La legge italiana sull’equo compenso deve essere rivista, in parte, per essere allineata al diritto dell’Unione Europea: a stabilirlo è stata la Corte UE secondo la quale la SIAE dovrebbe prevedere l’esenzione automatica per i professionisti.
=> Imprese, come non pagare la SIAE
Equo compenso
Con la propria sentenza la Corte UE ha dato ragione ai colossi hi-tech quali Microsoft, HP, Telecom Italia, Samsung, Dell, Fastweb, Sony Mobile e Wind, che da anni lamentavano l’iniquità della legislazione italiana del 2009 sugli aspetti relativi all’equo compenso per copia privata e avevano avanzato la causa presso la Corte di Bruxelles contro Ministero dei Beni Culturali, SIAE, IMAIE, ANICA e APT hanno torto.

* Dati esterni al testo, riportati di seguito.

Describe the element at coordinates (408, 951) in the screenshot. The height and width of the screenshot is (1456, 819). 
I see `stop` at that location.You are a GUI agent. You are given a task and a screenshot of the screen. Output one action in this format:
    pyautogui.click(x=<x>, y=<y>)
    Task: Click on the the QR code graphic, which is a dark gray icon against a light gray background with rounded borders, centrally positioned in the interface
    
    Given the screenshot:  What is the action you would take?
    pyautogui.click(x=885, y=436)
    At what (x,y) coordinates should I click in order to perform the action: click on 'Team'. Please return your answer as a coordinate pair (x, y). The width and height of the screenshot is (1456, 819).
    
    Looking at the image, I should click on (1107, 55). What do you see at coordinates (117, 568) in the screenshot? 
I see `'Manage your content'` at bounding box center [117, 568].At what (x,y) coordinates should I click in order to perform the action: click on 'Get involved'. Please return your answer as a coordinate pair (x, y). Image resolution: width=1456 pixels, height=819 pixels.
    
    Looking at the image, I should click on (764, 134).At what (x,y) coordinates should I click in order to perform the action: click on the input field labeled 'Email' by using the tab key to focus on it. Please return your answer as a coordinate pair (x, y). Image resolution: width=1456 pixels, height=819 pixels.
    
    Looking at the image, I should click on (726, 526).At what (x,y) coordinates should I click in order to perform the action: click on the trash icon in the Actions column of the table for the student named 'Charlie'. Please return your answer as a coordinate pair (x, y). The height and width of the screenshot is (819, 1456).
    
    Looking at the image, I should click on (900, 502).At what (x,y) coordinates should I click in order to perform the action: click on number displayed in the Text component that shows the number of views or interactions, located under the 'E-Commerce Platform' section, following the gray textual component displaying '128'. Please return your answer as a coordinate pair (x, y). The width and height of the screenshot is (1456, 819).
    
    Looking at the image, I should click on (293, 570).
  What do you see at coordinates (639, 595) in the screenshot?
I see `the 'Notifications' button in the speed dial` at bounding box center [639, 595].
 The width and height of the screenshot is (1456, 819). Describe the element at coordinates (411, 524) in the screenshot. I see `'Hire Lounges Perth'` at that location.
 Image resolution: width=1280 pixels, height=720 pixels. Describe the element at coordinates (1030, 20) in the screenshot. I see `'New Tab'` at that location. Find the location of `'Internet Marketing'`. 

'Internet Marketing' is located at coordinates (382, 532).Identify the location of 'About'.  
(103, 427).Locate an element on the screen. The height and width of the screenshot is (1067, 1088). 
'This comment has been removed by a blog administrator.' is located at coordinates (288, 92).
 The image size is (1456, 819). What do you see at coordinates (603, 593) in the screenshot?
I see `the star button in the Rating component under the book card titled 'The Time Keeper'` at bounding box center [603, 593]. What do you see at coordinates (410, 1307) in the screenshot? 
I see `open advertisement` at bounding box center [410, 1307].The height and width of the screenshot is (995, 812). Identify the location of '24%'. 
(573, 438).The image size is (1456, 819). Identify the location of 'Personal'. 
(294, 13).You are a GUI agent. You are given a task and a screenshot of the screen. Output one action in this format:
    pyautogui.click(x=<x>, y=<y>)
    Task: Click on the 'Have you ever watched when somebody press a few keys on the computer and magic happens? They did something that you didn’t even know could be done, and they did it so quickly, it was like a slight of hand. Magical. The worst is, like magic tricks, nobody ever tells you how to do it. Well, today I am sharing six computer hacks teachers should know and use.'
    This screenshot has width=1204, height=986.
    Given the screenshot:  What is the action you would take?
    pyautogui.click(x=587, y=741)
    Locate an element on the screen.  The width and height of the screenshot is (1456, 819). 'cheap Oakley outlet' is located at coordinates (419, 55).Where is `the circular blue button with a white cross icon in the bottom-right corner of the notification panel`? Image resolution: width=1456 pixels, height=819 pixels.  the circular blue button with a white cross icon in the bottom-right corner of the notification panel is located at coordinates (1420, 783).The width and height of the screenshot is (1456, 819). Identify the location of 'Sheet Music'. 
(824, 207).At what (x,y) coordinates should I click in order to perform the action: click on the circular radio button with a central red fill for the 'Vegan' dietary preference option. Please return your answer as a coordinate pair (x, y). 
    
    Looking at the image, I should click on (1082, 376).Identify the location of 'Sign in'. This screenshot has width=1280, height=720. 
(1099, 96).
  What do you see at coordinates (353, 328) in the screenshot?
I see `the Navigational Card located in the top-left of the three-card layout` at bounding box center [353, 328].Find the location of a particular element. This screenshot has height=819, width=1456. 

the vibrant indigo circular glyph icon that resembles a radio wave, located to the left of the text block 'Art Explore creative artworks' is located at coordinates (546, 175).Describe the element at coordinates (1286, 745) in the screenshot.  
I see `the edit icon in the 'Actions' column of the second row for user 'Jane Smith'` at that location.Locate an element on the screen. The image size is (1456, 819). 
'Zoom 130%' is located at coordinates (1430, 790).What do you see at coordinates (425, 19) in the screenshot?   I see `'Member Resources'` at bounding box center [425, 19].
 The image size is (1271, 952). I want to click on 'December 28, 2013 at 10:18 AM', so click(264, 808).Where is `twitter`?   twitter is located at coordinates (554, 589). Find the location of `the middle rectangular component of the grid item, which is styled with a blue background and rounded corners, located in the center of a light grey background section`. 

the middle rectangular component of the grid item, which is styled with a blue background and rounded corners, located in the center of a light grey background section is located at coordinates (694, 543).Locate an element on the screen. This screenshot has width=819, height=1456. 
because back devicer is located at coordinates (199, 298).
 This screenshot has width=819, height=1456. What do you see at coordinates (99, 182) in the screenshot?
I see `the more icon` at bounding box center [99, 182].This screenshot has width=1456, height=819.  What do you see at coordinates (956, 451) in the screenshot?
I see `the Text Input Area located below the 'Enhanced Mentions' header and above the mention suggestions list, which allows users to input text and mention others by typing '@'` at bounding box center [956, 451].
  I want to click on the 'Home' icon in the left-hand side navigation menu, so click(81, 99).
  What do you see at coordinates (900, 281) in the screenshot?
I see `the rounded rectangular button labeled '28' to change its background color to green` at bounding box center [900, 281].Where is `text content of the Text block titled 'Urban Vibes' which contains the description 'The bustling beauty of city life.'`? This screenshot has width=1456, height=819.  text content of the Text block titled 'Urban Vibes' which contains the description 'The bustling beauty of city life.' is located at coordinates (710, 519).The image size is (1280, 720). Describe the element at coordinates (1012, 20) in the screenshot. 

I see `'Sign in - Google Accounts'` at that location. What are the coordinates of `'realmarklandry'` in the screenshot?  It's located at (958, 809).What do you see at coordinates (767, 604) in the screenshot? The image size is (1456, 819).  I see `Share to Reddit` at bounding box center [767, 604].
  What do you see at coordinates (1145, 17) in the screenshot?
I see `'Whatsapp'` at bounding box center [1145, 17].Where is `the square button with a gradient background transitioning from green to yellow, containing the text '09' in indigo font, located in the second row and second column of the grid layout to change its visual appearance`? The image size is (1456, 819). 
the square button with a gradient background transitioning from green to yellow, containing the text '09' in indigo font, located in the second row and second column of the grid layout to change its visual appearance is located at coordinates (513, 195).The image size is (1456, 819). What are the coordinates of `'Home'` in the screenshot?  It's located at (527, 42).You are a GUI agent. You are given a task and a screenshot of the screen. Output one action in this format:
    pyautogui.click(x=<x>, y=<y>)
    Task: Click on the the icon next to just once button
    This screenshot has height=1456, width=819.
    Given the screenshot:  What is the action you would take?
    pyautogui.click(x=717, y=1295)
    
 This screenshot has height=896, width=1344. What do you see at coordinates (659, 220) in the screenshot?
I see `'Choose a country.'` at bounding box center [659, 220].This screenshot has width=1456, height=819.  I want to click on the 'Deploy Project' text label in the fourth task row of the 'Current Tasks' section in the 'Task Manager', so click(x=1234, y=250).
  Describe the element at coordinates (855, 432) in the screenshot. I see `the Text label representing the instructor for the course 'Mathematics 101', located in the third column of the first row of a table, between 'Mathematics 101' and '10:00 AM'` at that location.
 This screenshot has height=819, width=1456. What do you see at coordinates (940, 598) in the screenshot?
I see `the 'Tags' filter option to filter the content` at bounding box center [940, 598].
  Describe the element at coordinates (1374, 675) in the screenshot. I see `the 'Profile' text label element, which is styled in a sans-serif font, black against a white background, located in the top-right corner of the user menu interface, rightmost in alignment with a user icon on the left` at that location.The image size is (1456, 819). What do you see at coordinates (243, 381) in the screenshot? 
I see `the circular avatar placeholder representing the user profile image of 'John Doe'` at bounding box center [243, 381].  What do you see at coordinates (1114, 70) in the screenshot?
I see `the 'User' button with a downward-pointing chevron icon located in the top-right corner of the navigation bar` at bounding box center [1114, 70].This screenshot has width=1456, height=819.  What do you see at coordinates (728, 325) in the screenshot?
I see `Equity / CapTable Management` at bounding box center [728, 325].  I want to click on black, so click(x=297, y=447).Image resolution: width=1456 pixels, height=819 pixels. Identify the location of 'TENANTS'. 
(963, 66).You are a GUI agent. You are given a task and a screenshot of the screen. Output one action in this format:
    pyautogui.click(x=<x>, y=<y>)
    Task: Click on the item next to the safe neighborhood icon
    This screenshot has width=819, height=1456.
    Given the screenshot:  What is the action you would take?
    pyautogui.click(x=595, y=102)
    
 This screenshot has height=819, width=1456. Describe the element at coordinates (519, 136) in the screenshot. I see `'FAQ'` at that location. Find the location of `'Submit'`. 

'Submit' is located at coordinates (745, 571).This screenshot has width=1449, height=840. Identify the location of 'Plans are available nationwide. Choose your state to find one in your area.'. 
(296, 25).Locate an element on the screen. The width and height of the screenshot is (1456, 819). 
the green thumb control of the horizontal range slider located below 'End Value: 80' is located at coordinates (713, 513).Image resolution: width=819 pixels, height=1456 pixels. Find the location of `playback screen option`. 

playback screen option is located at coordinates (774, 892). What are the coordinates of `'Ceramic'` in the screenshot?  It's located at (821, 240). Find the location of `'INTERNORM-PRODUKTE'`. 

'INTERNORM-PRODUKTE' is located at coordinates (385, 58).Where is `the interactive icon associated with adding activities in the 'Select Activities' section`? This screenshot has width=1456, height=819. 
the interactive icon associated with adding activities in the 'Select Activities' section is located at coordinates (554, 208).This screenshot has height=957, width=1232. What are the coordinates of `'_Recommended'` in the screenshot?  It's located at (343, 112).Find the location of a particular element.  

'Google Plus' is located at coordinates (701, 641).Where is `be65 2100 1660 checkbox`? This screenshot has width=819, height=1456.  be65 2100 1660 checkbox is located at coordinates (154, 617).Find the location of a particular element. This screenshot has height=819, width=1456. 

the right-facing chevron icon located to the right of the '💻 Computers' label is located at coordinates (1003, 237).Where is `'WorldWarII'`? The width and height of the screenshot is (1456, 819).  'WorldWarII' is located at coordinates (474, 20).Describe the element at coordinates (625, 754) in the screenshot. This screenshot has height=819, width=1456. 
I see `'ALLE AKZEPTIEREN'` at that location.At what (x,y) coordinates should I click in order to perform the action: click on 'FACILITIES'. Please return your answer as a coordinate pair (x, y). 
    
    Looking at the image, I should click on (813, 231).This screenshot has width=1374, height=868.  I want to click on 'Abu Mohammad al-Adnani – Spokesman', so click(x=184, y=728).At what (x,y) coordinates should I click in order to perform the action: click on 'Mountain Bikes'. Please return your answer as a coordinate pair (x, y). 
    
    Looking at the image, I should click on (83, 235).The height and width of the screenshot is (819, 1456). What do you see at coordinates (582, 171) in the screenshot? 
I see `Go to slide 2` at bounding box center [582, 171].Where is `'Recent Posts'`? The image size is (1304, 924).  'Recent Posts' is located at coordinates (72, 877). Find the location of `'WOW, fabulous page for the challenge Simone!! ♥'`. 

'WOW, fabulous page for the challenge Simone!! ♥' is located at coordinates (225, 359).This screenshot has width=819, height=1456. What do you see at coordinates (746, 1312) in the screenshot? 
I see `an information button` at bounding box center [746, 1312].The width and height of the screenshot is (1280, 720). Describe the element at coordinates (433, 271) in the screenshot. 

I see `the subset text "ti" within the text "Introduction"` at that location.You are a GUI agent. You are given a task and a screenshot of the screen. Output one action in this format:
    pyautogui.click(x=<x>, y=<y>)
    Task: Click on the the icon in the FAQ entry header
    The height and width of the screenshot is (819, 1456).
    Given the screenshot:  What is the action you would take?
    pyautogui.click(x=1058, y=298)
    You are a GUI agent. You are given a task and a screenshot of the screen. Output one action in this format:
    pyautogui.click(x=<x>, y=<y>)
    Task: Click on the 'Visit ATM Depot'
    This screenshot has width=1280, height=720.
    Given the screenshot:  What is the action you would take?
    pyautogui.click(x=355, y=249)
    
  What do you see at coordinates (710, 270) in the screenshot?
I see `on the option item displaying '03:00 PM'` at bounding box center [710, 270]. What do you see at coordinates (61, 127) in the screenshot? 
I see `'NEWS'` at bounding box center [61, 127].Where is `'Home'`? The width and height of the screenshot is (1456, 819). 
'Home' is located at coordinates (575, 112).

Nel 2014 le aziende avevano presentato ricorso al TAR del Lazio contro la legge italiana sull’equo compenso, ovvero sulla richiesta sia ai consumatori finali che alle imprese di indennizzo forfettario agli autori applicato sugli apparecchi elettronici che consentono la registrazione di audio e video.
Sentenza UE
Da quanto si evince dalla sentenza UE, tre sono gli aspetti incompatibili con la direttiva UE in materia:
- il fatto che si parli di copie private, secondo le aziende e la Corte UE, escluderebbe fini professionali e questo significa che per i professionisti dovrebbe esservi un’esenzione automatica a priori;
- sarebbe contraddittorio, in particolare rispetto al principio di parità di trattamento, anche il fatto che l’applicazione delle esenzioni sia il “frutto di una negoziazione sostanzialmente privatistica in mano alla SIAE, regolata esclusivamente dalla SIAE stessa e senza che una legislazione precisa disciplini il procedimento e indichi i criteri da seguire”;
- il rimborso ex post inoltre, secondo la Corte, «può costituire, in astratto, un’alternativa all’esenzione ex ante e può essere generalmente previsto a favore dei soli utilizzatori finali», ma «questa limitazione non è possibile in un sistema che non prevede un esonero ex ante per i produttori, importatori o distributori che forniscono i propri macchinari a soggetti con fini manifestamente estranei alla riproduzione per uso privato».
Viene inoltre respinta da parte della Corte di Giustizia la richiesta della SIAE di limitare gli effetti nel tempo della decisione, constatando l’assenza di buona fede e ritenendo non ci siano «gravi rischi» per la SIAE stessa in merito al recupero delle somme già accordate agli aventi diritto all’equo compenso.
Risposta della SIAE
In una nota della SIAE si legge, in commento alla sentenza:
«La sentenza di oggi della Corte di Giustizia non mette in alcun modo in discussione la legittimità della copia privata, né mette in discussione l’intero decreto Bondi o la correttezza del nostro operato».
La SIAE si dichiara inoltre pronta:
«Ad adeguare immediatamente la propria attività alle eventuali disposizioni che il Ministero vorrà adottare in materia, così come è pronta ad adeguarsi alle decisioni che il Consiglio di Stato vorrà adottare in ragione dei principi sanciti dalla Corte di Giustizia».